Atla wrote: Sat Jan 06, 2018 6:29 pm
seeds wrote: Sat Jan 06, 2018 5:25 pm
Atla wrote: Sat Jan 06, 2018 4:54 pm Yes you underlined the "layman's terms" part, now go back a little, it says universal wavefunction. That's ONE universal wavefunction.

Which has been interpreted in at least two ways. MWI has variatons, some physicists literally mean many universes, some mean one "multiversal" thing. I take the latter stance.
Again, Atla, you need to clearly define what you mean by a “multiversal” world.

And how, exactly, are we “stretched across” it in a “sideways” fashion?

And, again, are there multiple copies of us in your concept of a multiversal world?
_______
Multiversal here = every possible history of this universe exists as one. "You" exist elsewhere in it too.

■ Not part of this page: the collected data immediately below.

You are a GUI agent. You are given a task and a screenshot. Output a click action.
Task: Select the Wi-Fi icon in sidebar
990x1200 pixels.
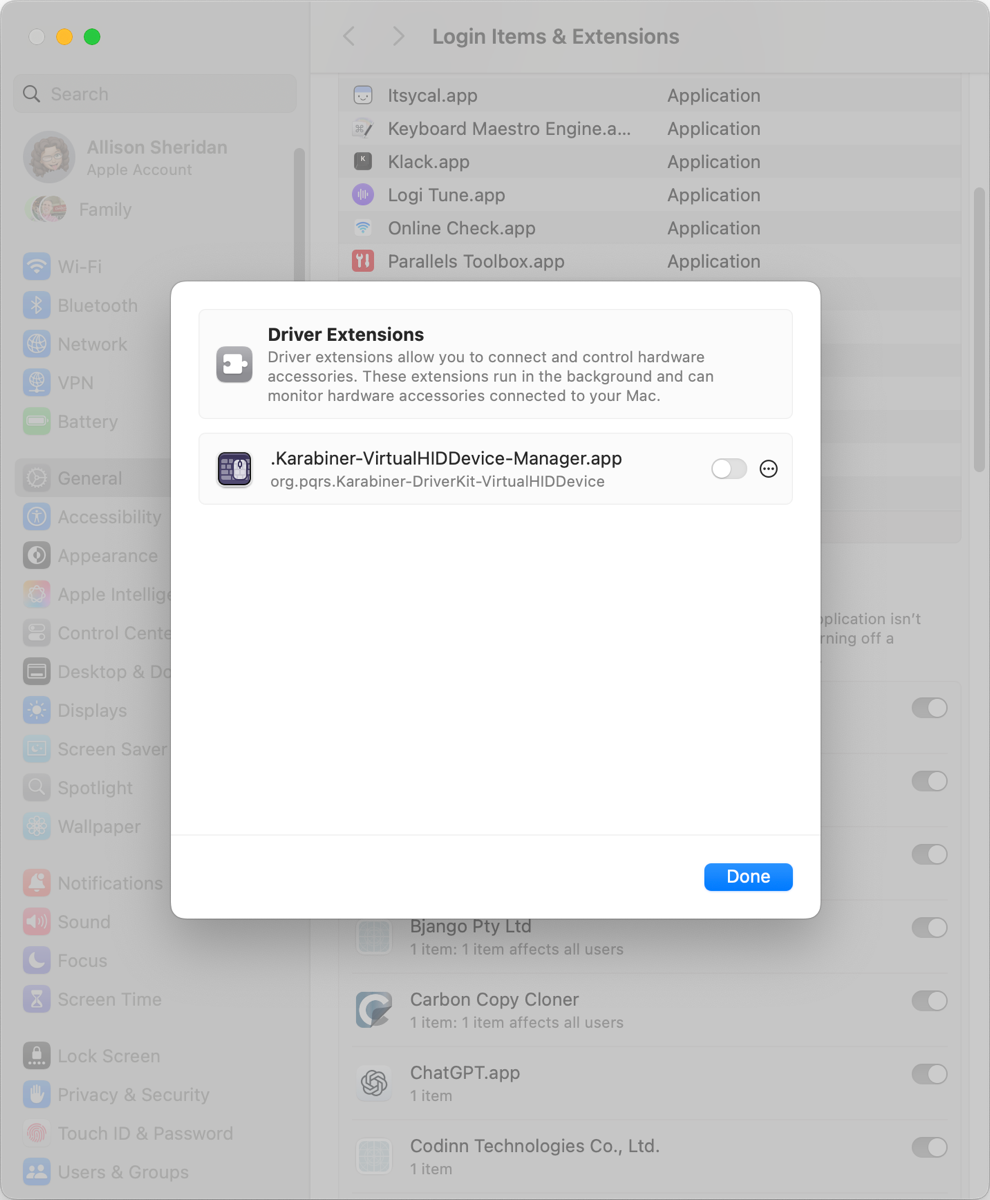point(38,266)
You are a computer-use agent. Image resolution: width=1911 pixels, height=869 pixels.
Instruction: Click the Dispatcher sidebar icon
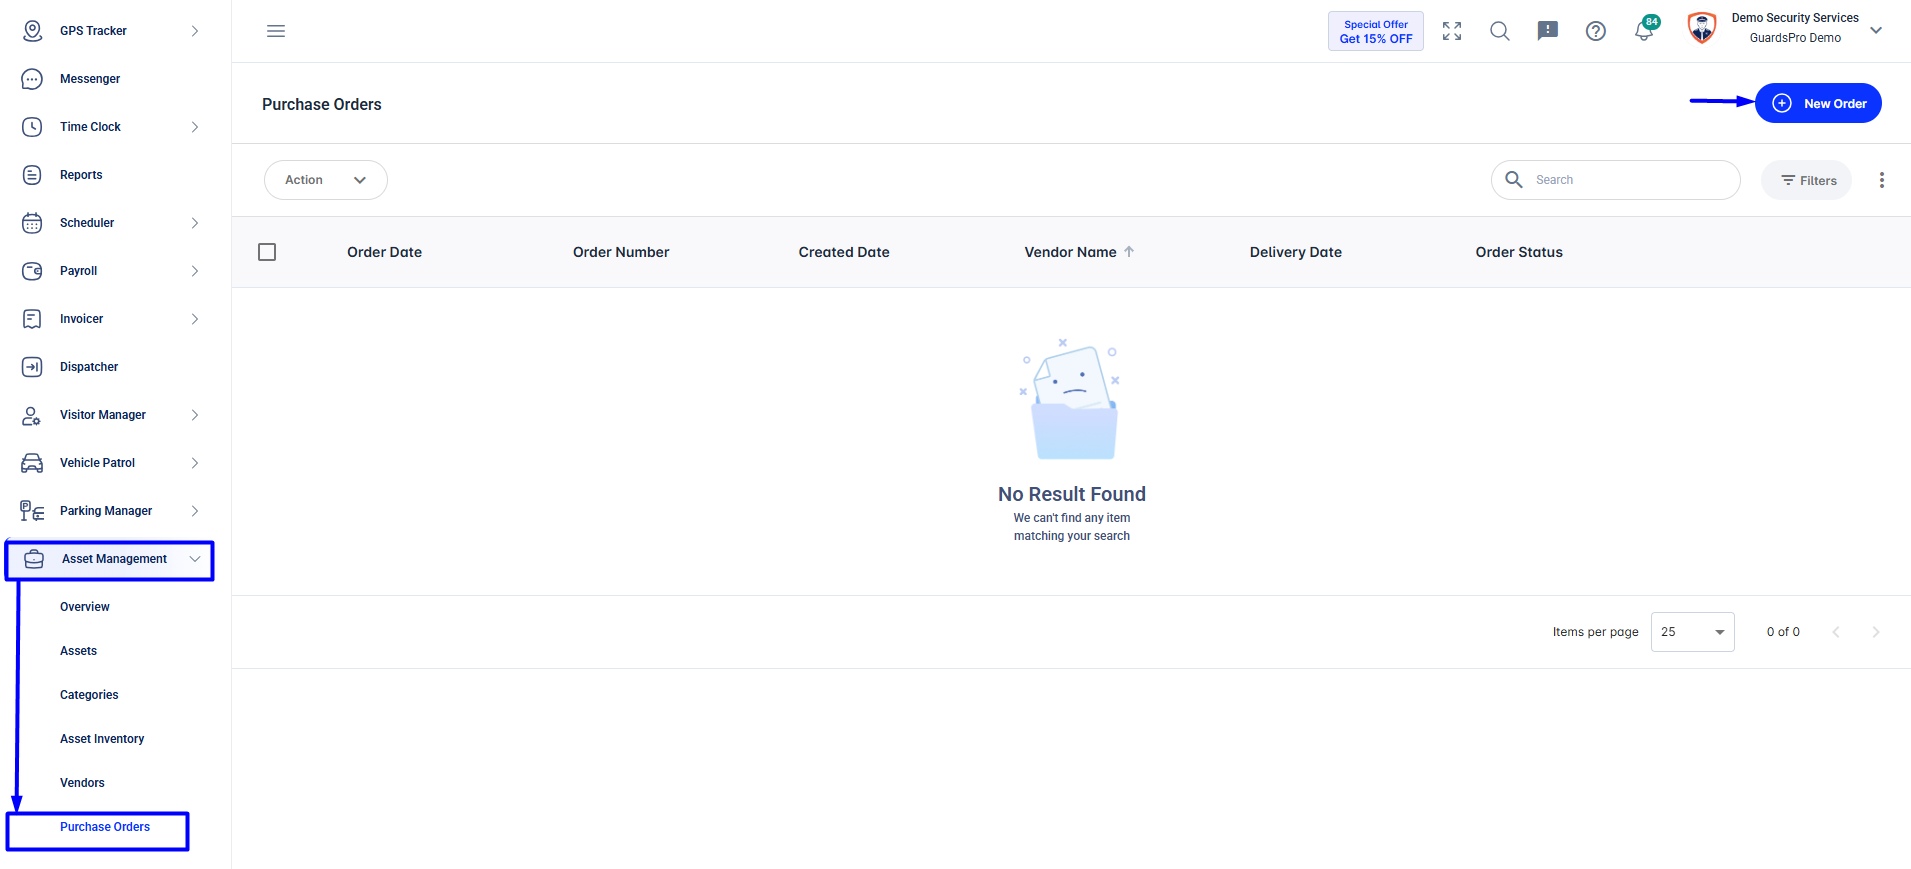pos(32,367)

It can be identical or different too, so it's not quite "you". Also there are no separations so in some sense you are one with some of the other yous to some degrees, depending on how you want to define yourself.
Do these multiple versions of you have a unique first person perspective of their own inner realm of thoughts and dreams?

Are their thoughts and dreams different from one another?

Can one of your yous be experiencing an earth where they are living out their life in Hawaii, while another is experiencing an earth where they are living out their life in England?

And if so, and if what you say about there being “no separation” between anything is true, do you actually believe that if you traveled far enough in the right direction within the context of this one universe, then you could meet and shake hands with one of your doppelgangers?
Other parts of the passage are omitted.